Peter Madsen von VfL Bochum wurde vom DFB-Sportgericht für vier Wochen gesperrt, Der Däne hatte im Spiel am vergangenen Samstag gegen Borussia Dortmund (0:1) dem Spieler Christian Wörns in den Unterleib getreten.

Durch Fernsehbilder - Madsen vier Wochen gesperrt

15. Februar 2005, 17:05 Uhr

Peter Madsen von VfL Bochum wurde vom DFB-Sportgericht für vier Wochen gesperrt, Der Däne hatte im Spiel am vergangenen Samstag gegen Borussia Dortmund (0:1) dem Spieler Christian Wörns in den Unterleib getreten.

Bundesligist VfL Bochum muss die nächsten Wochen ohne seinen Stürmer Peter Madsen auskommen.

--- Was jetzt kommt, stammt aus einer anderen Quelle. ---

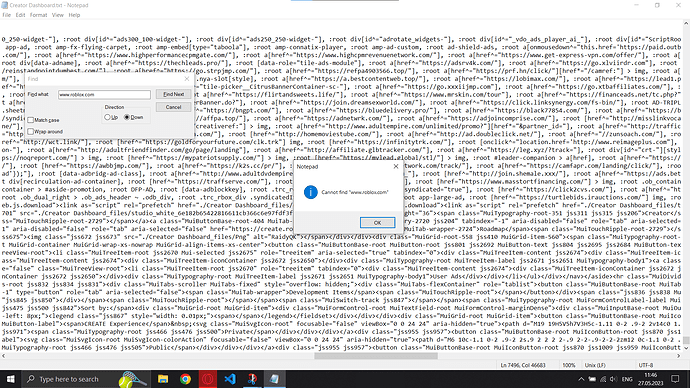
Task: Open the Opera browser taskbar icon
Action: (208, 379)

Das Sportgericht des Deutschen-Fußball-Bundes (DFB) sperrte Madsen jetzt wegen"krass sportwidrigen Verhaltens". Der 26-Jährige hatte in der Nachspielzeit des Revierderbys bei Borussia Dortmund am Samstag (0:1) Nationalspieler Christian Wörns mit dem rechten Knie in den Unterleib getreten.

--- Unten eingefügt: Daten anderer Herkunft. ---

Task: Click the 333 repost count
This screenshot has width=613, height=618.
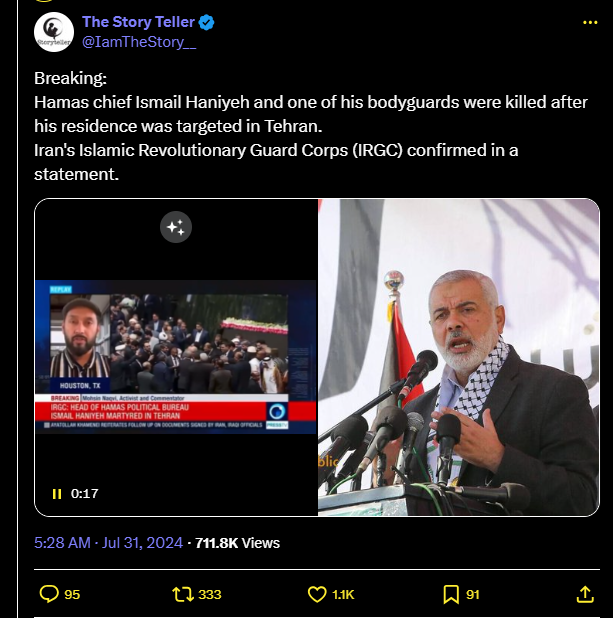Action: coord(210,594)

Normalerweise sieht das Strafmaß in solchen Fällen eine sechswöchige Zwangspause vor, das Sportgericht hielt Madsen jedoch zugute, dass er zuvor von Wörns gefoult worden war. Der VfL hat bis Mittwoch 12.00 Uhr Zeit, Einspruch gegen das Urteil einzulegen. Schiedsrichter Hermann Albrecht (Kaufbeuren) hatte die besagte Szene nicht gesehen, der Kontrollausschuss leitete jedoch im Nachhinein auf Grund der Fernsehbilder ein Ermittlungsverfahren ein.